Collected data entries:
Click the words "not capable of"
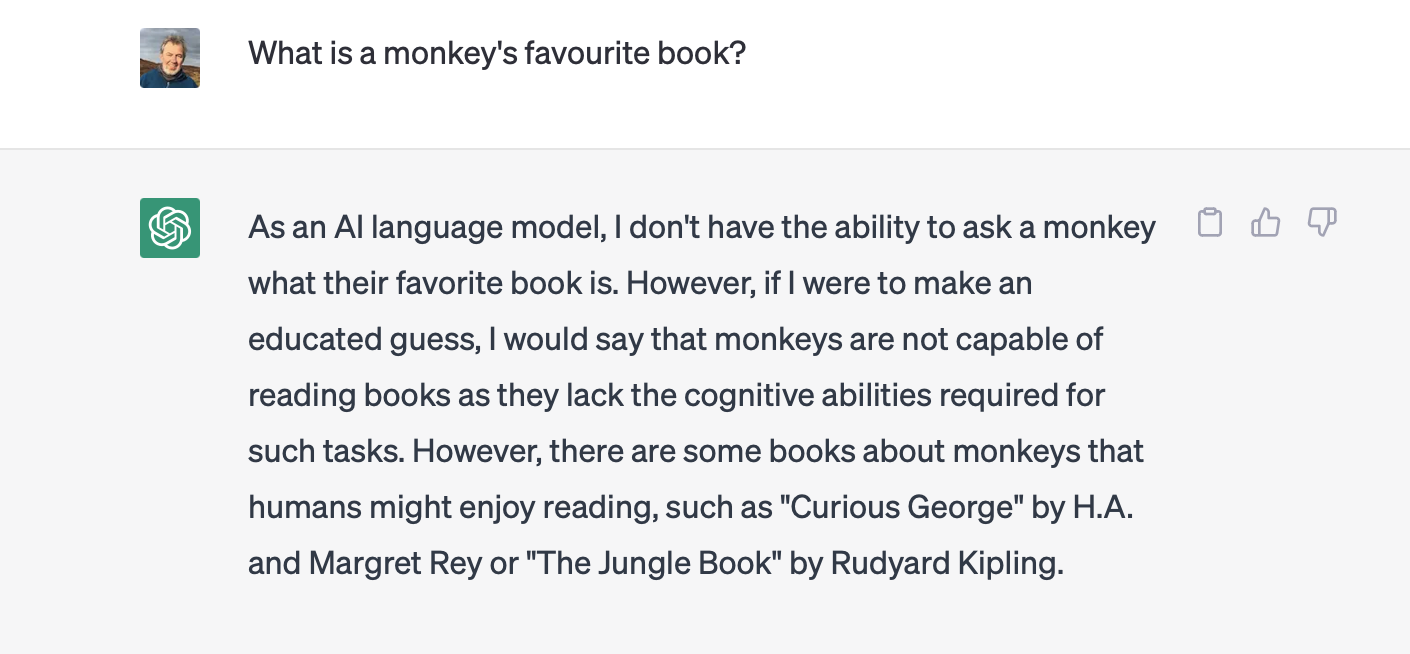The width and height of the screenshot is (1410, 654). click(x=1002, y=340)
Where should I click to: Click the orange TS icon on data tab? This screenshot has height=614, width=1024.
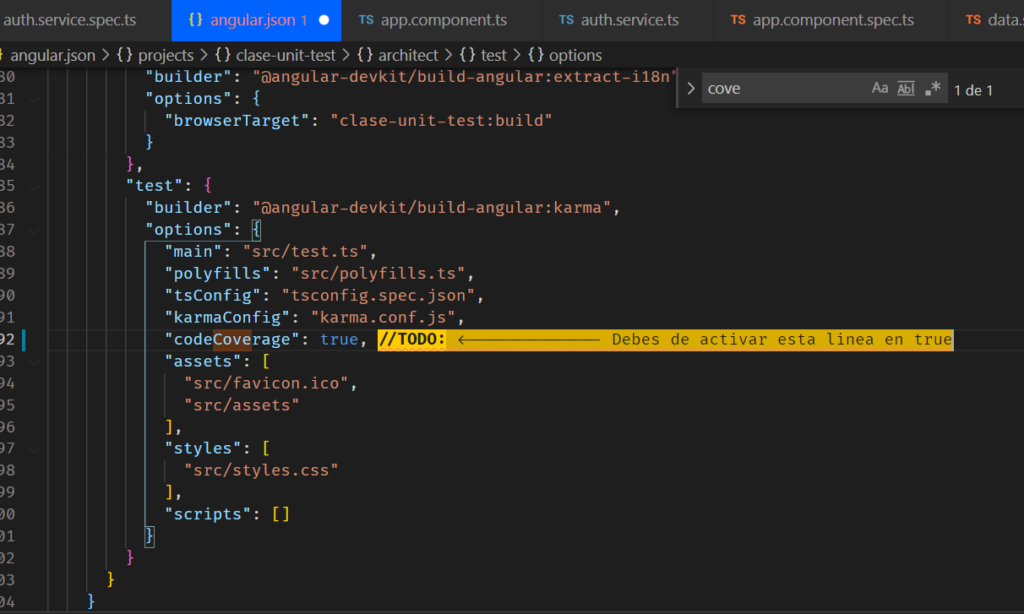coord(973,20)
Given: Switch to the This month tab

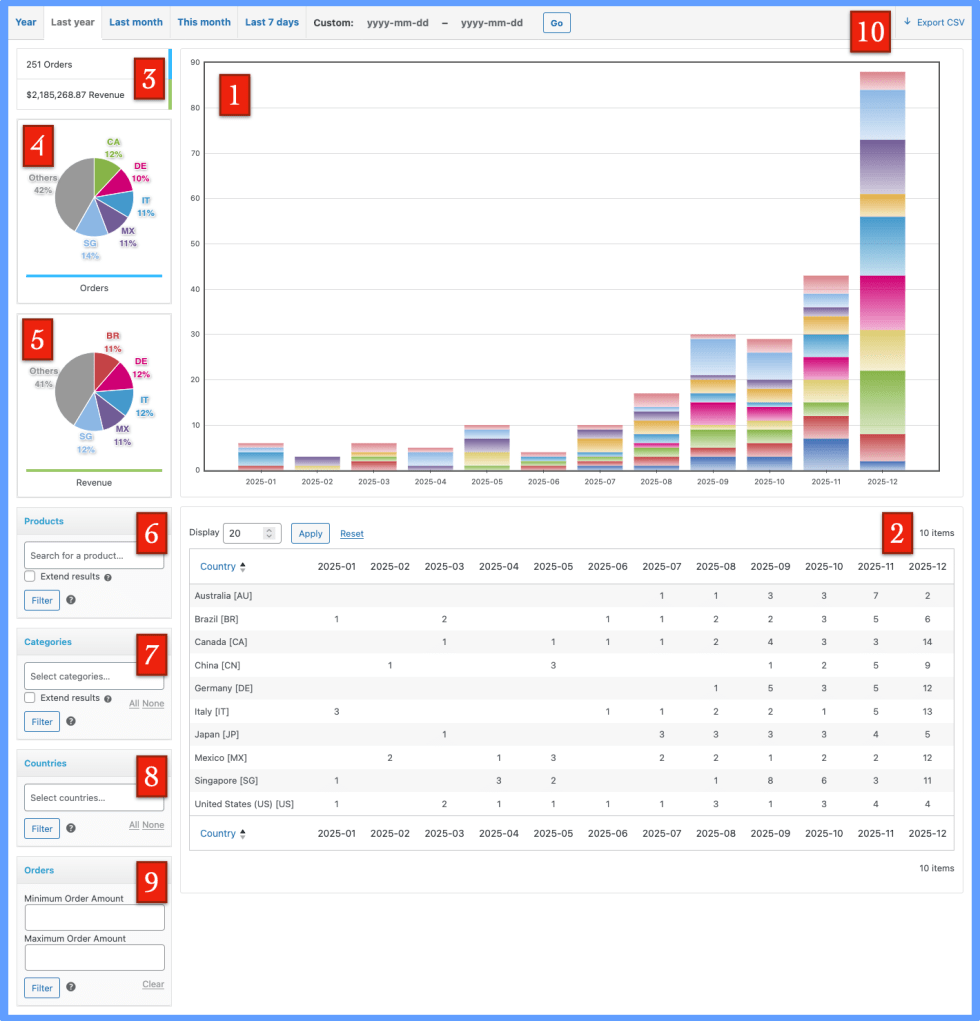Looking at the screenshot, I should (x=203, y=21).
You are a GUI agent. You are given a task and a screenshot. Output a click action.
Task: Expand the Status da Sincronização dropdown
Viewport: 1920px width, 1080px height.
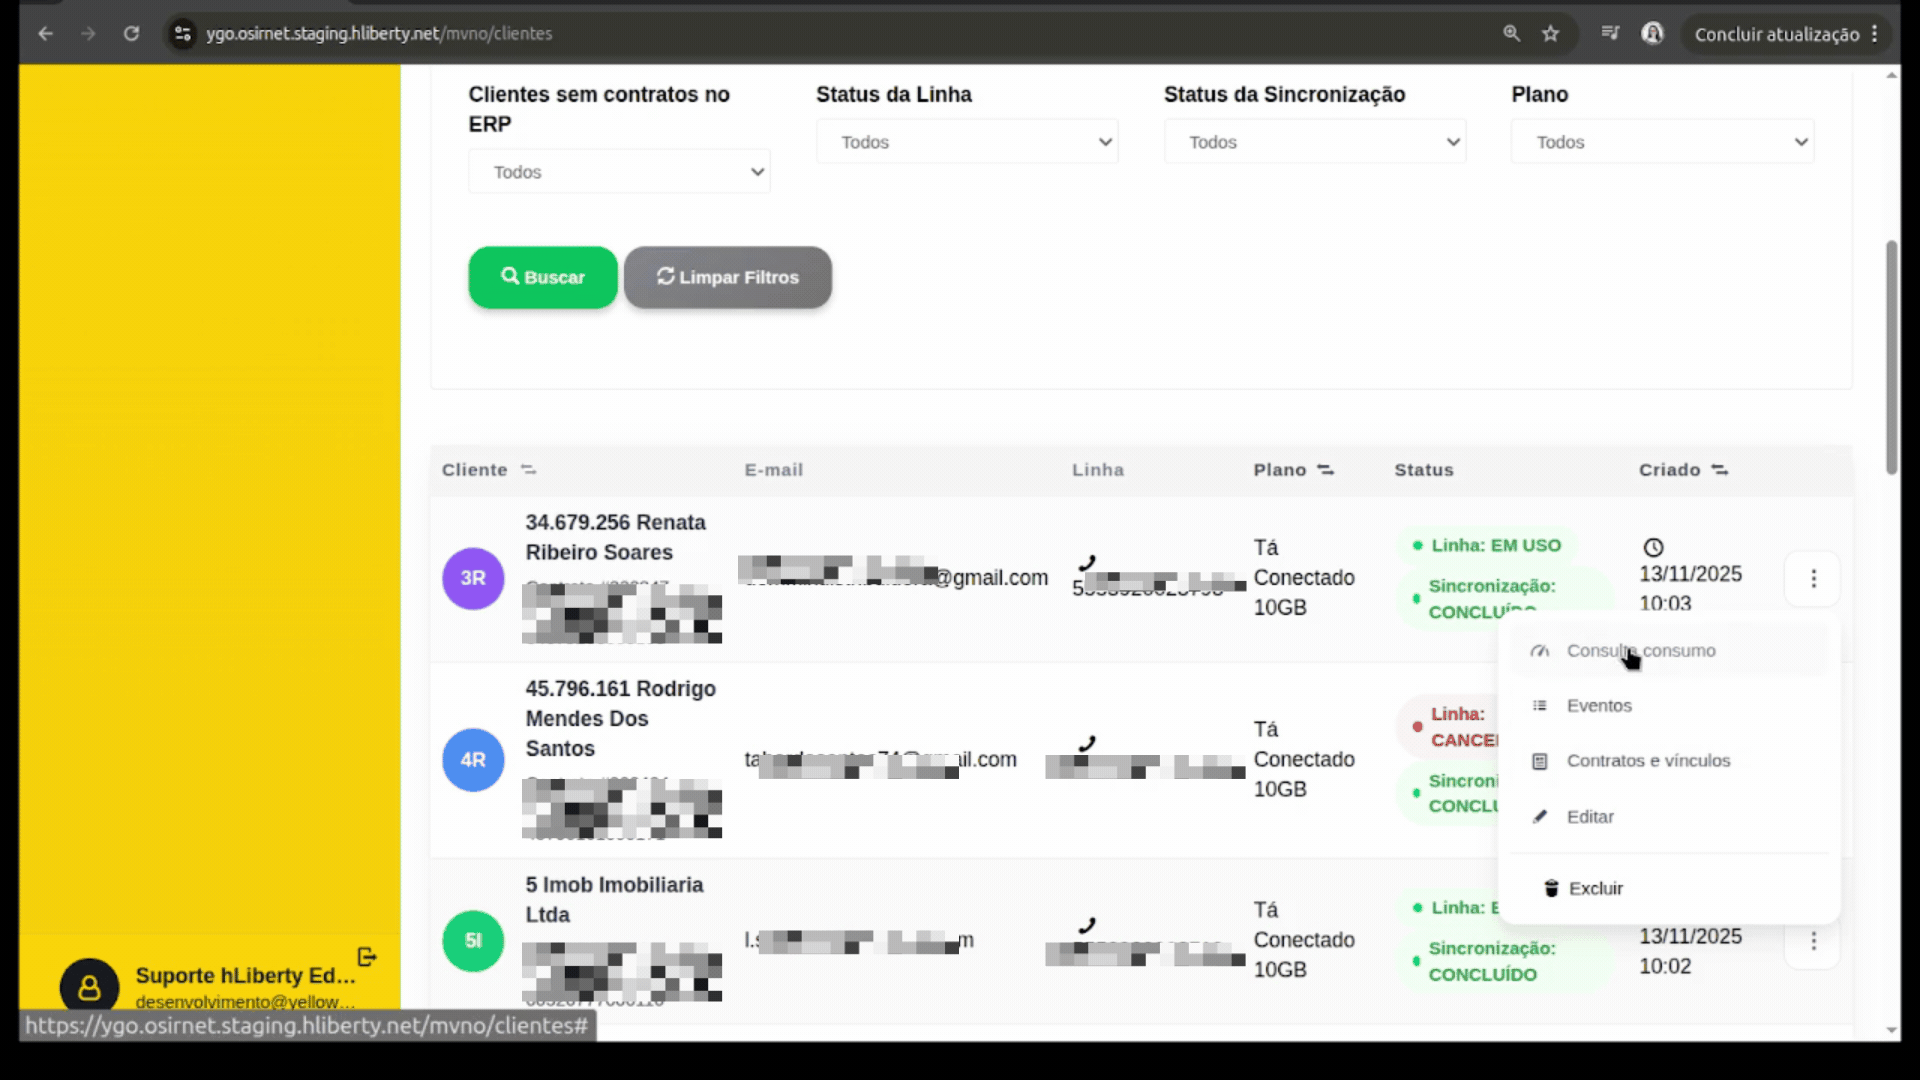[x=1315, y=142]
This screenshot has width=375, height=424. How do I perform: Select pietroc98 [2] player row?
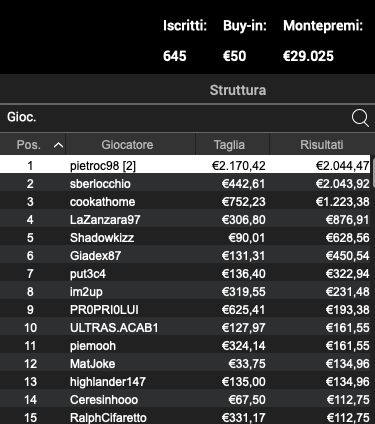[x=185, y=165]
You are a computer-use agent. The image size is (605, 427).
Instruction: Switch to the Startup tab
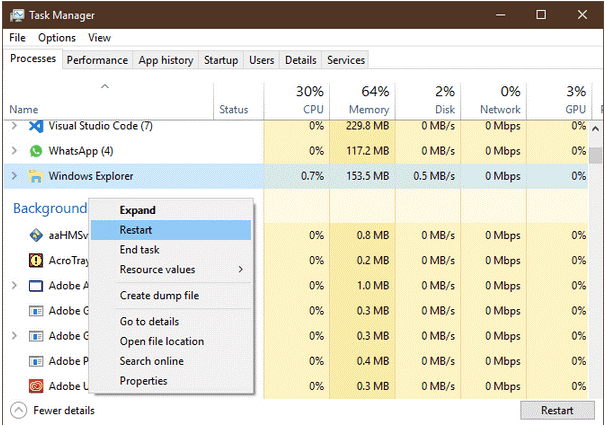click(x=221, y=60)
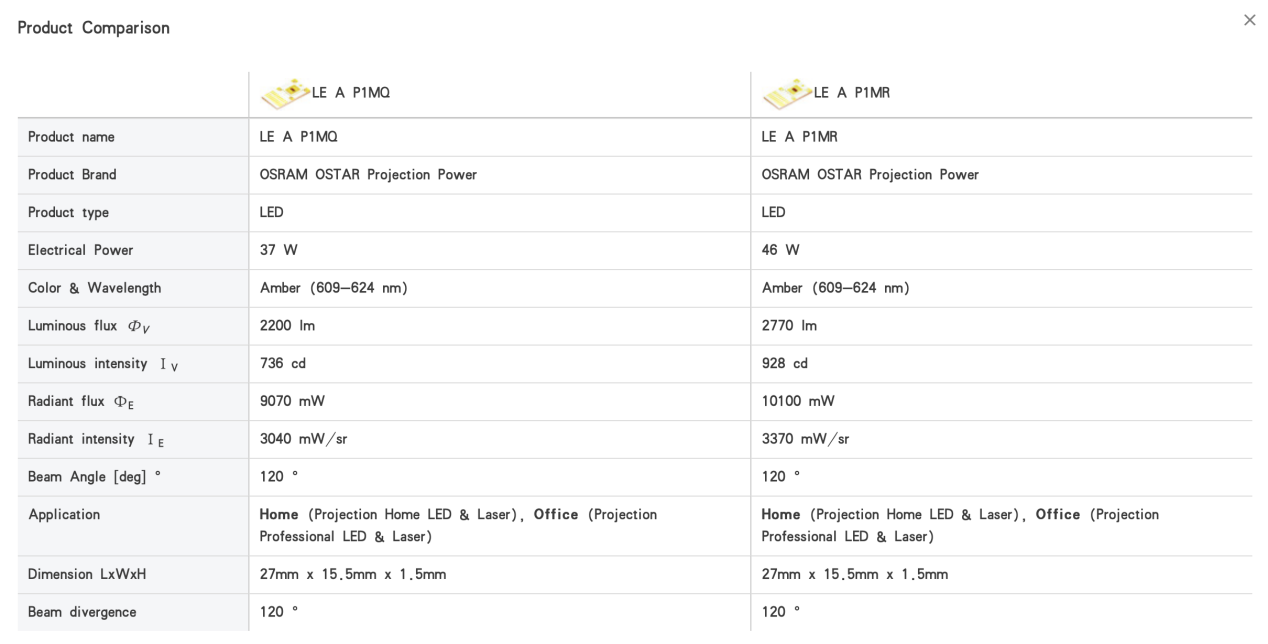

Description of the task:
Find the line with "This screenshot has width=375, height=424.". Return it and each line after it through the end of the data, exactly, without pictures.

Written answer:
This screenshot has width=375, height=424. How do I perform: Select pietroc98 [2] player row?
[x=185, y=165]
You are a computer-use agent. The image size is (605, 427).
Instruction: Switch to the Startup tab
click(x=221, y=60)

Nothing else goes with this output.